I've come across the following derivation:
$$n^{-2} X^T \mathbf 1 \mathbf 1^{T}X = n^{-1} X^T \mathbf 1 n^{-1}X^T \mathbf 1$$
where $\mathbf 1$ is a $n \times 1$ vector and $\mathbf X$ a $n \times p$ matrix
My question is why can you just transpose $\mathbf X$ and $\mathbf 1$ and change their order? Isn't matrix multiplication not commutative?
So my derivation would be:
$$n^{-2} X^T \mathbf 1 \mathbf 1^{T}X = n^{-1} n^{-1} X^T \mathbf 1 \mathbf 1^TX = n^{-1} X^T \mathbf 1 n^{-1} \mathbf 1^T X $$
which then requires to flip $\mathbf 1'$ and $\mathbf X$ and transpose it to end up with the desired result.
EDIT:
Sorry for the confusion, I made a mistake and totally didn't see the second transpose in the book. So the derivation is correct and the "trick" they used is the one mentioned by @blue.
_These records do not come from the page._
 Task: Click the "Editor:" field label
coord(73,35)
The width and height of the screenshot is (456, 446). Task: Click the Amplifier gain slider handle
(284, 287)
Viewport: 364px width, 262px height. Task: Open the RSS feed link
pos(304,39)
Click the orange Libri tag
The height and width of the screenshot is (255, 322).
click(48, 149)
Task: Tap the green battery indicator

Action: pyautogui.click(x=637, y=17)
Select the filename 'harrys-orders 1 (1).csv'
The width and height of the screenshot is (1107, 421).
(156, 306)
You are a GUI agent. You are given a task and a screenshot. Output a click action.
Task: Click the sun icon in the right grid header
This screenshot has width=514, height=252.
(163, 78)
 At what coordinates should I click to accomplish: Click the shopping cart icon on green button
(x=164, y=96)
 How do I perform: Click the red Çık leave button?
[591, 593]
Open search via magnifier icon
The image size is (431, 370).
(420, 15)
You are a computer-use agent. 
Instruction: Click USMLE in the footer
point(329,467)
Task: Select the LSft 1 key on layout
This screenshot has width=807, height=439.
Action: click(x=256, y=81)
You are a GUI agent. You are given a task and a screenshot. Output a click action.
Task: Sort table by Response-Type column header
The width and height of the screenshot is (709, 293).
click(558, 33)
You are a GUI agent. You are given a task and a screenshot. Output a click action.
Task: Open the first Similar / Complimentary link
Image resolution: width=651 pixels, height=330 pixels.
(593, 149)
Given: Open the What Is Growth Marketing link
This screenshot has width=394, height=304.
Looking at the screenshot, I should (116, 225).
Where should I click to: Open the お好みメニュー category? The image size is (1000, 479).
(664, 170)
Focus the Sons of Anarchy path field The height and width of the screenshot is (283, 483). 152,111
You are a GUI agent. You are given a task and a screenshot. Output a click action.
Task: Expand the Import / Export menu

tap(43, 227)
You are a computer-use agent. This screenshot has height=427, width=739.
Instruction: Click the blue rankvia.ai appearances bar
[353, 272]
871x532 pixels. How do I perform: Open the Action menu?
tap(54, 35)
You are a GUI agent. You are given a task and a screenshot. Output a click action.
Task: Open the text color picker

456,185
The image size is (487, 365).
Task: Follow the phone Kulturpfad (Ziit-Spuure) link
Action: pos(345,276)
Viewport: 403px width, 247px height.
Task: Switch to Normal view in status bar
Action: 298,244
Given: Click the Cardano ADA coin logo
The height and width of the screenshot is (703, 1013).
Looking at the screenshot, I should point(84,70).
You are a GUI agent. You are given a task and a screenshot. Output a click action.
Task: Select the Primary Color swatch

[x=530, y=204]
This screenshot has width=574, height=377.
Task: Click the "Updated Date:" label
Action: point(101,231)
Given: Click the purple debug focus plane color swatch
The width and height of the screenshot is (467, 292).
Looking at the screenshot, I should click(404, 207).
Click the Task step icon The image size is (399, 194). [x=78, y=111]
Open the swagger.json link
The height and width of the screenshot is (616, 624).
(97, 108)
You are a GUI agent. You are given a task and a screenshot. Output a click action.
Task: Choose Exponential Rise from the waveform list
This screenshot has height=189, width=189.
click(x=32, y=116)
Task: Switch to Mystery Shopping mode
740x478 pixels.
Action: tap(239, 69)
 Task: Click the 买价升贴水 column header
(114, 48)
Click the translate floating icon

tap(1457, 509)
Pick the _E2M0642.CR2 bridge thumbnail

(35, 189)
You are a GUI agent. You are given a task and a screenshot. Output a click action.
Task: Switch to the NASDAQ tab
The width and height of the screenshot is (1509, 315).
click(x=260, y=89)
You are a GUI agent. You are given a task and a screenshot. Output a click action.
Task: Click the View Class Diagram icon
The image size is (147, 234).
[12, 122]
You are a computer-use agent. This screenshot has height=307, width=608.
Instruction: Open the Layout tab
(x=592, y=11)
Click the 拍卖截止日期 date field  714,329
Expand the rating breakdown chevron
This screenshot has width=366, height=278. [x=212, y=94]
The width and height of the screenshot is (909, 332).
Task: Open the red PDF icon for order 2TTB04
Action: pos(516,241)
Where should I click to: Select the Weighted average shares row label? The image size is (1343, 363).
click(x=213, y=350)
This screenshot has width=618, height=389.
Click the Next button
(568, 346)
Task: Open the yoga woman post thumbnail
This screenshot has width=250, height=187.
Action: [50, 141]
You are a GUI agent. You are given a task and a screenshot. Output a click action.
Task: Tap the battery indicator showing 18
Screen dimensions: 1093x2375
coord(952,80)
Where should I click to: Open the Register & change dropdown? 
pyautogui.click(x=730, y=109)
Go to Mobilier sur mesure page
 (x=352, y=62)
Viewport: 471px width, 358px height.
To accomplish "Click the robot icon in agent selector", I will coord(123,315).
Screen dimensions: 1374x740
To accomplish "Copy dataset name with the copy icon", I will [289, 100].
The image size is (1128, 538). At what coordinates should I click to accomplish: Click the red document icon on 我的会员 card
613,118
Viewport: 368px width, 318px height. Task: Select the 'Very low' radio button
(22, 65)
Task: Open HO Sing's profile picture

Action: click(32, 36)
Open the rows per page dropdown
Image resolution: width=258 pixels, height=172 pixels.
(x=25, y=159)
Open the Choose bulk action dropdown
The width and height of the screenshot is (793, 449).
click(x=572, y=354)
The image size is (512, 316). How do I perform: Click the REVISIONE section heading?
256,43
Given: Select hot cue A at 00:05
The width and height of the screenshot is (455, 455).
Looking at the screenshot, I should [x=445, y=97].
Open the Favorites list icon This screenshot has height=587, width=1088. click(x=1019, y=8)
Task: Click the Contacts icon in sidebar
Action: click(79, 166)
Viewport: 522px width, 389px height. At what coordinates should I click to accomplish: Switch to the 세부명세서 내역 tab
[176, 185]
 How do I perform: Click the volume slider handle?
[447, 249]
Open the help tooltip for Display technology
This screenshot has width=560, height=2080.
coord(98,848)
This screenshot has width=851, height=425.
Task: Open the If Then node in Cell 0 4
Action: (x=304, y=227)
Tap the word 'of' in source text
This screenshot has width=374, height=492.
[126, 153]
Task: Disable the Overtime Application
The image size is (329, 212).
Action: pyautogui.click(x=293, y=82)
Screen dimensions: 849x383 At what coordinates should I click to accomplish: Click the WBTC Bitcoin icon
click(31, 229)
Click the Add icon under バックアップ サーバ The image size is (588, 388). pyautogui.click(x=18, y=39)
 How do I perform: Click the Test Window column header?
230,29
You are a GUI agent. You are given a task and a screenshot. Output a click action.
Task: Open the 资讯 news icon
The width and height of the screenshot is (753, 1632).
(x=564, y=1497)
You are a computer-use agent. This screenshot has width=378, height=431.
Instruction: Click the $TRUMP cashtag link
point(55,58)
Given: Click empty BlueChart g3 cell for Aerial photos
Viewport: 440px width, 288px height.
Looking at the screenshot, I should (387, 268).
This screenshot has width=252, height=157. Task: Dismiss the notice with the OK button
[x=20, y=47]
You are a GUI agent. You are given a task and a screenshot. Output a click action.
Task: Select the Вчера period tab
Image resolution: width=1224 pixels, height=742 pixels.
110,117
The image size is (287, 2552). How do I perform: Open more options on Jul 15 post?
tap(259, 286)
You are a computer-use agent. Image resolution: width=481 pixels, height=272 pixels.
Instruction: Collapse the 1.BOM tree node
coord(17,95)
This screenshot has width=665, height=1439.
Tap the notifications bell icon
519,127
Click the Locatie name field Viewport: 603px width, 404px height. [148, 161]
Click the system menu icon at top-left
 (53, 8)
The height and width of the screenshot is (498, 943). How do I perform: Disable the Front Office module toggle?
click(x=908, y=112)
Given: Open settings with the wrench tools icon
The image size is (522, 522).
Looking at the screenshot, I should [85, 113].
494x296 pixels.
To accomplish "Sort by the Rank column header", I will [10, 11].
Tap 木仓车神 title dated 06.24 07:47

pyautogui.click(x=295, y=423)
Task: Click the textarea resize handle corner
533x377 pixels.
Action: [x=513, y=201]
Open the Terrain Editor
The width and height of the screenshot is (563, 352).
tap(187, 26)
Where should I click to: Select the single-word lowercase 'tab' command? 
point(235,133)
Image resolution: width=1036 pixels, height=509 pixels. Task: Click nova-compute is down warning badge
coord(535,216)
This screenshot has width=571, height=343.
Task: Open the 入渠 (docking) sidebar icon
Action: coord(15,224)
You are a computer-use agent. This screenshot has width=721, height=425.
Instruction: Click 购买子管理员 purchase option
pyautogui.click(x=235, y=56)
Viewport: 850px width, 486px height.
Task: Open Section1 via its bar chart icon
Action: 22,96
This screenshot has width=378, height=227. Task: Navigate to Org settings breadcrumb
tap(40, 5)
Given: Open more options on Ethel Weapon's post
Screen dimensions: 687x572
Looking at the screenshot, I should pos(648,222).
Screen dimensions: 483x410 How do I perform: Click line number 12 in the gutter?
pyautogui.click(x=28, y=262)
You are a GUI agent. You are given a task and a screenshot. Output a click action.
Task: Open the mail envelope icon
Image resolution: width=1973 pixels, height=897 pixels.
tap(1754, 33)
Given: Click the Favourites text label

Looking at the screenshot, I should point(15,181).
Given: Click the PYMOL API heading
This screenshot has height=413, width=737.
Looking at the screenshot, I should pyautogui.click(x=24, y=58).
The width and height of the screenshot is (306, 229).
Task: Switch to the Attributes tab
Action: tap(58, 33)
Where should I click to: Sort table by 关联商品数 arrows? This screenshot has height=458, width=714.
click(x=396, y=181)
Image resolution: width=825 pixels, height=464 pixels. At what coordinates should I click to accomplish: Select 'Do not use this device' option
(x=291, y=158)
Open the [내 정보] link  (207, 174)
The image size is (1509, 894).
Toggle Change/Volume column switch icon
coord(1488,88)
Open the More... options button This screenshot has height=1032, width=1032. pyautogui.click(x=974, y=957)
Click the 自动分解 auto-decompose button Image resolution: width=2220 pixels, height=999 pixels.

Thanks a lot!
Here's the correct formula:
$$n^{-2} X^T \mathbf 1 \mathbf 1^{T}X = (n^{-1} X^T \mathbf 1) (n^{-1}X^T \mathbf 1)^T$$
and the way to get there:
$$n^{-2} X^T \mathbf 1 \mathbf 1^{T}X = n^{-1} n^{-1} X^T \mathbf 1 \mathbf 1^TX = n^{-1} X^T \mathbf 1 (n^{-1} \mathbf 1^T X)^{TT} = n^{-1} X^T \mathbf 1 (n^{-1} (\mathbf 1^T X)^T)^{T} = (n^{-1} X^T \mathbf 1 )(n^{-1} X^T \mathbf 1)^{T}$$
Best Answer
I'm not sure from the notation you are using but I think this uses the fact that the product of the transpose of an $n$-vector and another vector is a real number. You can transpose a real number without changing it, thus $x^T y = (x^T y)^T = y^T x$ for pair of vectors $x$, $y$.